- [Teks Bacaan]:
___

Covid-19 di Aceh Tinggi, Komnas HAM Minta Plt Gubernur Usulkan PSBB Terbatas
Hal ini menurut Sepriady, sesuai dengan Pasal 14 Undang-Undang Nomor 39 Tahun 1999 tentang Hak Asasi Manusia, Pasal 19 ayat 2 Konvenan Internasional tentang Hak-Hak Sipil dan Politik (yang telah diratifikasi oleh Undang-Undang Nomor 12 Tahun 2005) dan Undang-Undang Nomor 14 Tahun 2008 tentang Keterbukaan Informasi Publik.
Selain itu, Komnas HAM meminta kepada Pemerintah Daerah bekerja sama Majelis Permusyawaratan Ulama (MPU) untuk secara aktif mengedukasi masyarakat tentang penanganan jenazah pasien Covid-19.
Edukasi ini diperlukan selain untuk menghindari penularan dan penyebaran Covid-19 juga untuk memberikan pemahaman dan rasa kepercayaan masyarakat bahwa pemulasaran jenazah Covid-19 telah sesuai dengan protokol kesehatan sebagaimana dianjurkan oleh WHO dan sejalan dengan Syariat Islam.
Terkait kebijakan tentang pemeriksaan rapid test di beranda/teras IGD rumah sakit bagi setiap pasien, perlu dijelaskan apakah kebijakan tersebut tidak bertentangan dengan Peraturan Kementerian Kesehatan Nomor 47 Tahun 2018 tentang Pelayanan Kegawatdaruratan.
Selain itu, perlu diinformasikan kepada publik mengenai pembiayaan pemeriksaan rapid test, apakah dibebankan kepada pasien atau dibebankan kepada Pemerintah Daerah.
PSBB Terbatas
Menurut Sepriady, Komnas HAM juga merekomendasi kepada Plt Gubernur agar berkoordinasi dengan Pemerintah Kabupaten/Kota untuk segera mengajukan kembali Pembatasan Sosial Berskala Besar (PSBB) terbatas terhadap Kabupaten/Kota yang eskalasi angka positif Covid-19-nya tinggi seperti Kota Banda Aceh dan Kabupaten Aceh Besar.
Selain itu PSBB juga diperlukan sebagai landasan dalam penguatan penerapan berbagai kebijakan dan terobosan untuk percepatan penanganan Covid-19 di Aceh.
“Pembatasan Sosial Berskala Besar dilakukan dengan memperhatikan/menjamin pemenuhan kebutuhan dasar penduduk. Untuk maksud tersebut, Plt Gubernur, DPRA, Bupati/Wali Kota dan DPRK, berkewajiban membuat kebijakan pemberian jaminan hidup bagi semua yang terdampak, khususnya bagi kelompok rentan, miskin, buruh, pekerja mandiri, dan berbagai marginal dan masyarakat terdampak lainnya serta memastikan tidak adanya PHK dan pengurangan hak buruh lainnya,” sebut Sepriady Utama.

___

- [Data yang Diberikan]:

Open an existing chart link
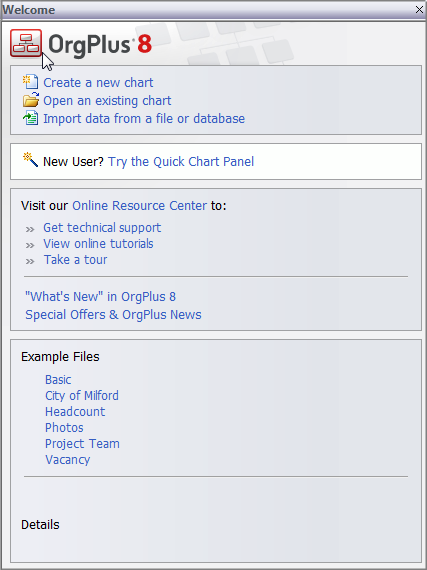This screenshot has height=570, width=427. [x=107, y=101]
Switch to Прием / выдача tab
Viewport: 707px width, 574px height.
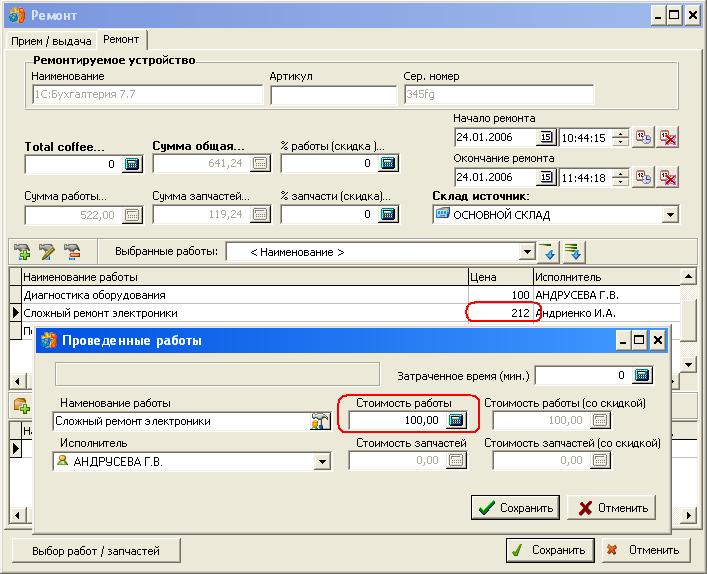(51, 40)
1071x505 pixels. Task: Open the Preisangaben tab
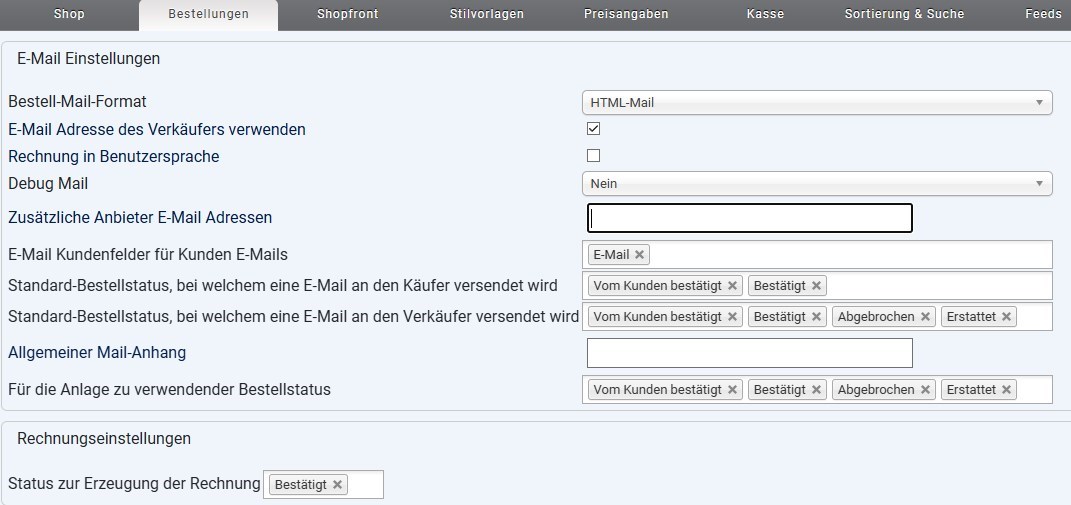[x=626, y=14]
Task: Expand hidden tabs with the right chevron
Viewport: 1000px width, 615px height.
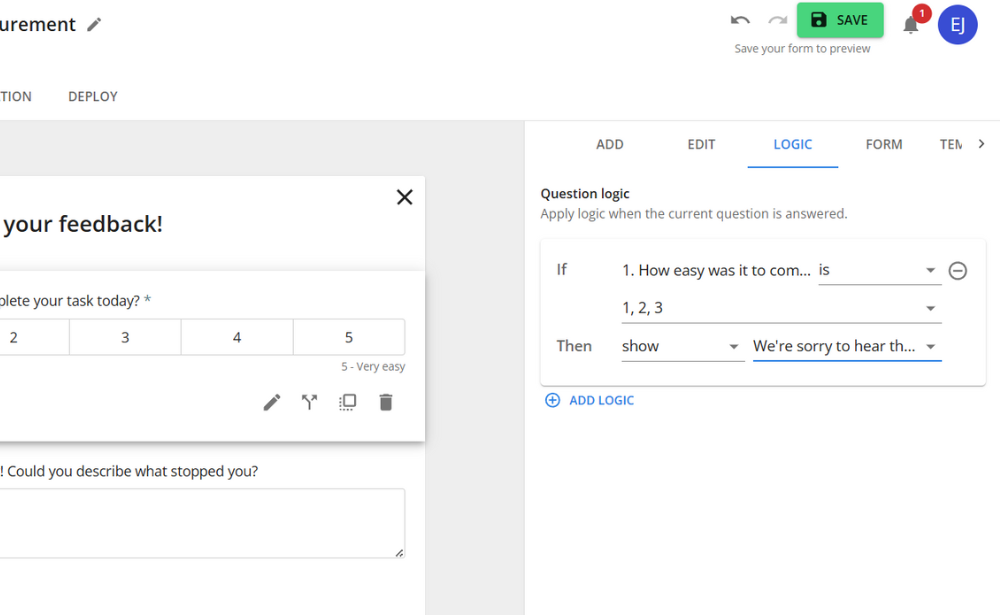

___

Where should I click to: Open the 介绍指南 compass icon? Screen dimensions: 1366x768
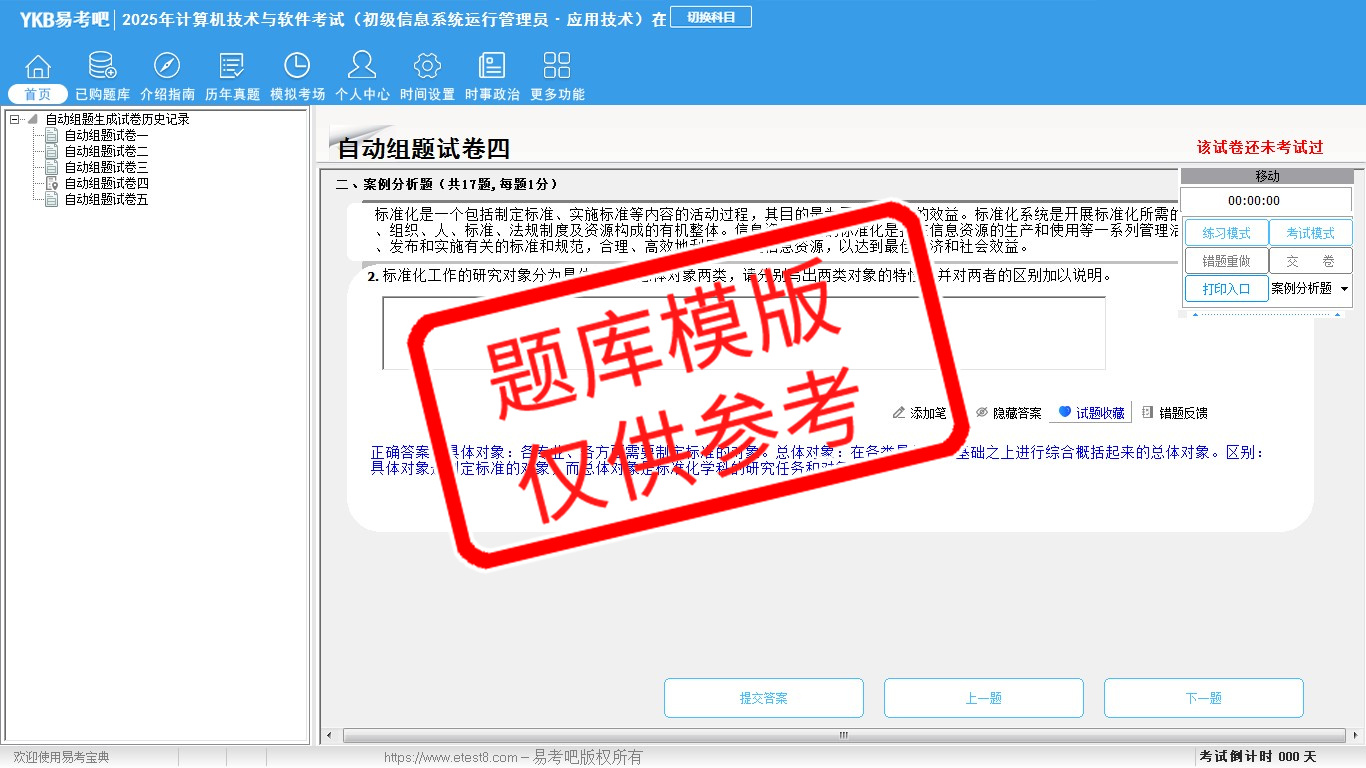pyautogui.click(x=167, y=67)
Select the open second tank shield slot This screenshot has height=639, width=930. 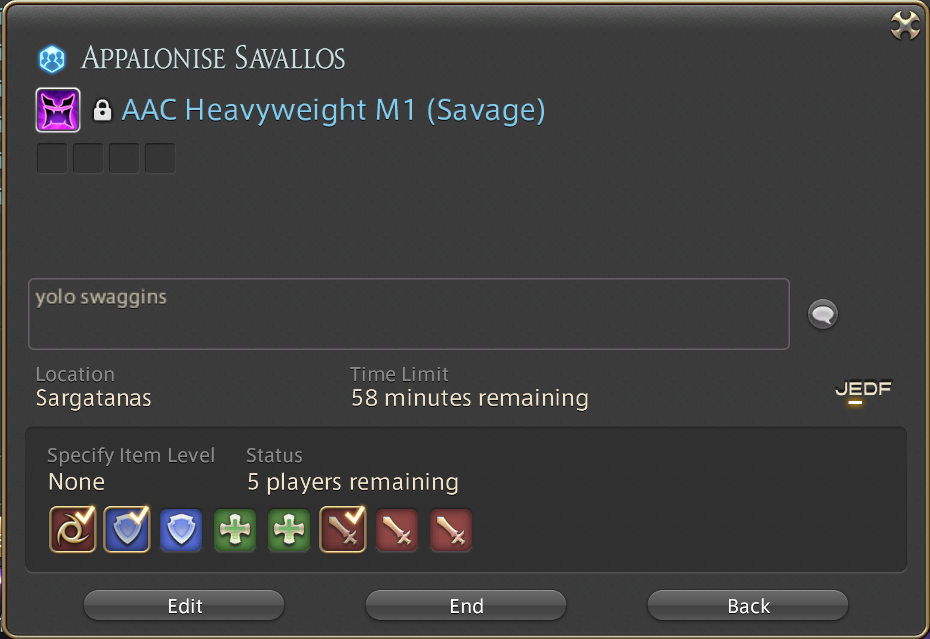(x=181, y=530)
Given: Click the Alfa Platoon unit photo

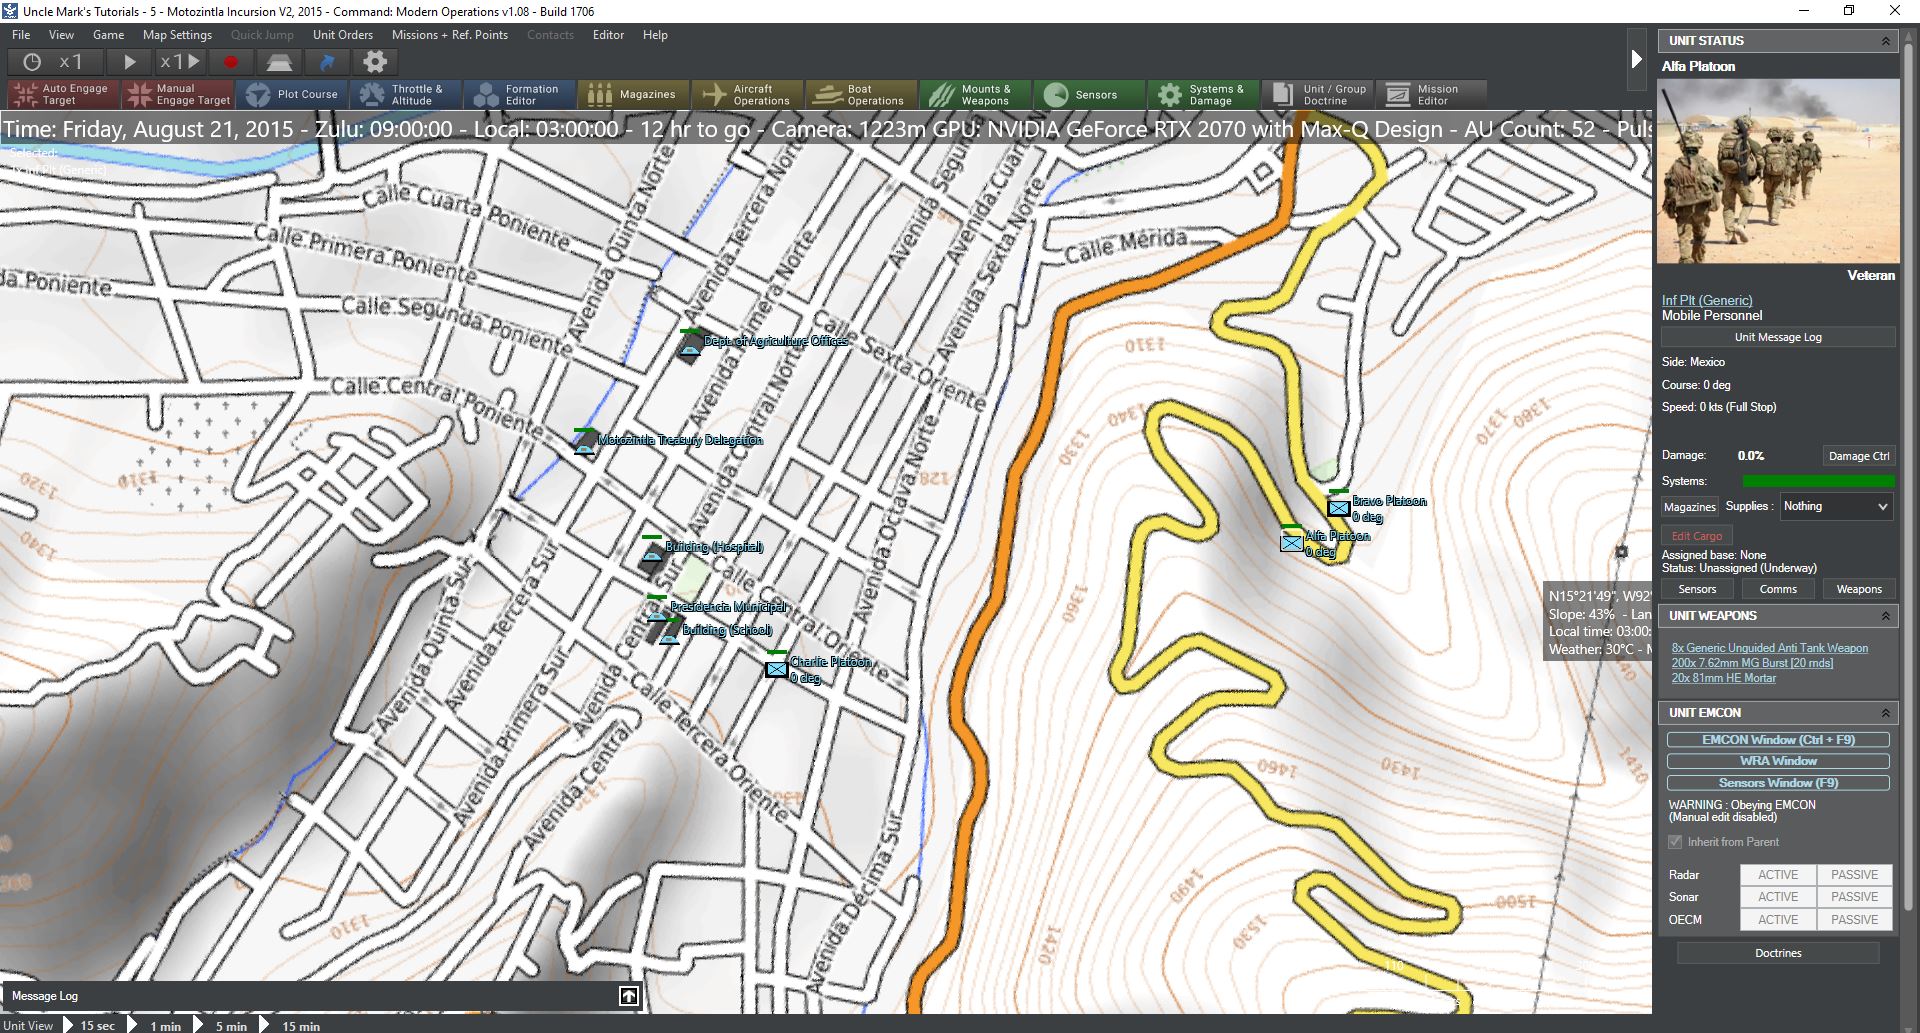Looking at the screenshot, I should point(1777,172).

___

- [Kegiatan]: Tolong tuliskan kembali bagian teks bacaan mulai dari "Covid-19 di Aceh Tinggi, Komnas" sampai "Keterbukaan Informasi Publik." tanpa mengubah satu kata pun.

- [Jawaban Tugas]:
Covid-19 di Aceh Tinggi, Komnas HAM Minta Plt Gubernur Usulkan PSBB Terbatas
Hal ini menurut Sepriady, sesuai dengan Pasal 14 Undang-Undang Nomor 39 Tahun 1999 tentang Hak Asasi Manusia, Pasal 19 ayat 2 Konvenan Internasional tentang Hak-Hak Sipil dan Politik (yang telah diratifikasi oleh Undang-Undang Nomor 12 Tahun 2005) dan Undang-Undang Nomor 14 Tahun 2008 tentang Keterbukaan Informasi Publik.